Edit the stretch of rows from the line that contains "Find the location" through the line that contains "cell-sobrenome: Moura is", replacing "Identify" with "Determine" and leaving everything else unchanged. Give only that revised stretch.

== Entries shown

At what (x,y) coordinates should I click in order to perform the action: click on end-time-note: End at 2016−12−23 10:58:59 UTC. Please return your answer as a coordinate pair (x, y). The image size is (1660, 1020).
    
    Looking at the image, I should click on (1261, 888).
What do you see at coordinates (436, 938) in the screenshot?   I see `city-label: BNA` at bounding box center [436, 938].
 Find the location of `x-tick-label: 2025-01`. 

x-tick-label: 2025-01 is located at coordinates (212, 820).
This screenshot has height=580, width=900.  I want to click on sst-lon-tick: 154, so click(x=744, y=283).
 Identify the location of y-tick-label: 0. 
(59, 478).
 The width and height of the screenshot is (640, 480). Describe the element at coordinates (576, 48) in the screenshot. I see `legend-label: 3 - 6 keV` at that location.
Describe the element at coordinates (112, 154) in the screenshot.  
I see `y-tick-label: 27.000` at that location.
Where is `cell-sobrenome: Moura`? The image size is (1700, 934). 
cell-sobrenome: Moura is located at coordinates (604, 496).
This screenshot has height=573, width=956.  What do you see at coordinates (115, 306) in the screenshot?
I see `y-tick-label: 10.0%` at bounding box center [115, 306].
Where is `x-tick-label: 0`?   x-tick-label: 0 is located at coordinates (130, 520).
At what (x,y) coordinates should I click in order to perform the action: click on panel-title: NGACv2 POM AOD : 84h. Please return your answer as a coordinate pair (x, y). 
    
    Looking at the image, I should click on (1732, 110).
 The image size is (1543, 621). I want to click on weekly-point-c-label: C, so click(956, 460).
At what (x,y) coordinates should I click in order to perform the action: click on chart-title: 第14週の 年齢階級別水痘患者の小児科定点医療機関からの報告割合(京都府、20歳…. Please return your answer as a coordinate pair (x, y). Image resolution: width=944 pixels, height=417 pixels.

====

■ Finished task ■
 Find the location of `x-tick-label: 2025-01`. 

x-tick-label: 2025-01 is located at coordinates (212, 820).
This screenshot has height=580, width=900.  I want to click on sst-lon-tick: 154, so click(x=744, y=283).
 Determine the location of y-tick-label: 0. 
(59, 478).
 The width and height of the screenshot is (640, 480). Describe the element at coordinates (576, 48) in the screenshot. I see `legend-label: 3 - 6 keV` at that location.
Describe the element at coordinates (112, 154) in the screenshot.  
I see `y-tick-label: 27.000` at that location.
Where is `cell-sobrenome: Moura`? The image size is (1700, 934). 
cell-sobrenome: Moura is located at coordinates (604, 496).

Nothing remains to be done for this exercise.